Understanding the bigger public health debate on COVID-19 booster vaccines

Paul Offit

Paul Offit, M.D., speaks at CSICON in 2018. Photo by Karl Withakay (CC BY-SA 4.0)

When covering public health policy decision-making, it’s not uncommon for experts to agree on the big picture but disagree on the details — how to get there. 

That’s particularly been the case when it comes to deciding which populations should be urged to receive COVID-19 booster shots. When reporters interview experts about the booster shots, it’s critical that they clarify whether the expert’s comments represent only their own opinion, an overall consensus or that of one faction within a greater quasi-consensus.

Not clarifying the bigger picture for audiences can cause confusion and deny them the opportunity to understand different perspectives that are both science-based.

For example, recent stories have frequently quoted infectious disease physician and vaccine expert Paul Offit, M.D.,who has been a go-to source on vaccines in general for decades. But Offit’s perspectives on the new booster vaccines represent one half of an ongoing public health discussion regarding how vaccines should be recommended — a debate whose context can help the public better understand that public health decisions, even when based on data, are messy and can have multiple “right answers.” 

Offit believes that boosters should be recommended for those at highest risk for severe disease, partly because it’s what other countries are doing and he believes it more efficiently allocates energy in encouraging booster uptake among those who need them most. That includes people over the age of 75, pregnant people and immune-compromised people, as recent coverage has quoted him. But it also includes “anybody of any age who has comorbidities that put them at high risk of heart, lung, kidney, liver or neurological disease, anyone with obesity or diabetes, should get a dose of the [booster] vaccine,” Offit told me. 

“That doesn’t mean other people can’t choose to get it,” including people who live in the home of someone who’s immune-compromised or otherwise high risk, or who works among high-risk people, he added. “Those are other reasons to get a vaccine,” he said. “But if the goal of this vaccine is to prevent severe disease, which is our goal, then the question becomes who’s most likely to get severe disease.” Recommending it to everyone, Offit says, misses the mark. “I think the country didn’t buy into that [last time], as the uptake was very low” (around 20.5%), he said. “But more importantly, we lost the capacity to message who really benefits most.” 

Offit’s opinion is valid, and he has the expertise to make it. But it’s not the only opinion on this issue among public health and infectious disease experts, and it doesn’t necessarily represent a majority consensus. 

“There has been a very complete, thorough, friendly debate” regarding how to recommend boosters, William Schaffner, M.D., a professor of infectious disease and health policy at Vanderbilt University Medical Center, told me. Offit articulated one position — to look at who has the most severe disease and issue risk-based recommendations for those groups. 

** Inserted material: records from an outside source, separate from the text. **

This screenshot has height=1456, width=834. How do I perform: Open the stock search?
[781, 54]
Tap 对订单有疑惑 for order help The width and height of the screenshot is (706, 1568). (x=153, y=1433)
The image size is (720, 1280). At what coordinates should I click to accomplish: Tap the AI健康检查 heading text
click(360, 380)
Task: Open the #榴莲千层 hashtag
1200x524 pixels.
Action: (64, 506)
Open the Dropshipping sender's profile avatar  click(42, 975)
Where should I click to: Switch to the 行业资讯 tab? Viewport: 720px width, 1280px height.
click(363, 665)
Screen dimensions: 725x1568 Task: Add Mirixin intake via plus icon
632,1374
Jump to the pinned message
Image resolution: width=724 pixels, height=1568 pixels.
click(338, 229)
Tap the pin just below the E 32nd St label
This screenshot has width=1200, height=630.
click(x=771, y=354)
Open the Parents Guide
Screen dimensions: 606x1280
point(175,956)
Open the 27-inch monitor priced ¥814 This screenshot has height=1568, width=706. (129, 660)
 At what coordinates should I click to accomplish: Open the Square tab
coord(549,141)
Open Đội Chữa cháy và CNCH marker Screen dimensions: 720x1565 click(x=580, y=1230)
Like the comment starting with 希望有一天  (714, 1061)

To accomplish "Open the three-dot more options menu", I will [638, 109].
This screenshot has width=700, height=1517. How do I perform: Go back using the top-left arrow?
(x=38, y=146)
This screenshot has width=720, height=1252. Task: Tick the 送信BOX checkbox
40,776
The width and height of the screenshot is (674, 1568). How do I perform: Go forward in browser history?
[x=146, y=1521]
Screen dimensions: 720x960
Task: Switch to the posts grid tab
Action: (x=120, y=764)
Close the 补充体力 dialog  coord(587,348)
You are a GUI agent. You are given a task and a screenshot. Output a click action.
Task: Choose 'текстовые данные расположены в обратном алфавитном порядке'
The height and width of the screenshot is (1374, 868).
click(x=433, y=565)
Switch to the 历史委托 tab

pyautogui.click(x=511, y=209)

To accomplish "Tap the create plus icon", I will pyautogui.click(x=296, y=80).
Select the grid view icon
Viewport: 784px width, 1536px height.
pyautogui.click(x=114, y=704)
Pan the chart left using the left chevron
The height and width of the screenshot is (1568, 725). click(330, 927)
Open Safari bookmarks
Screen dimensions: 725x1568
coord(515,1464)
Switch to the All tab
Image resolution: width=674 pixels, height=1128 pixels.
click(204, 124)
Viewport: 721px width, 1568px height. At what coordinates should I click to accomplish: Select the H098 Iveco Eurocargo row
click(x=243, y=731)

The other, which Schaffner advocates, is to continue recommending the vaccine routinely for the majority of the population ages 6 months and older. One advantage to that approach is continuity and the fact that it’s “analogous” to flu shot recommendations, he said. Another is that “it’s very simple to communicate,” which is “absolutely critical” in public health messaging, he said. Finally, routine, universal recommendations “apply without question to everyone, and that is a greater assurance of equity,” which the CDC’s Advisory Committee on Immunization Practices takes very seriously, Schaffner said.

“We’ve been moving in general away from risk-based recommendations for adults in vaccines and toward more universal recommendations, because when you make a universal recommendation, you tend to get more people who are in risk groups in your net,” Schaffner said.  

Kevin Ault, M.D., chair of the Western Michigan University School of Medicine’s OB-GYN department and who recently completed service on the CDC Committee, agreed that “universal recommendations tend to do better as far as uptake as opposed to risk-based recommendations,” he told me, noting decades of evidence on this for the flu shot and hepatitis B vaccine. 

Although the Committee’s votes have tended to “wax and wane” between these two schools of thought, “in the recent past, I think there’s been a trend towards more universal recommendations because they’re easier to implement,” Ault said. It’s not realistic, he explained, to expect a provider or a patient to parse out who should and shouldn’t get a vaccine during an office visit, especially when the recommendations involve multiple different risk groups. “There’s infinite possibilities of people who might want to be vaccinated because of their job description or personal circumstances or uncommon health things that didn’t fit under the clinical trials or guidelines,” Ault said.

Schaffner also emphasized that, “in public health, there is frequently not a single right way. There are choices you have to make.” This is a reality that health journalists haven’t adequately communicated since the earliest days of the pandemic, but there’s plenty of time to change that by providing better context for these discussions.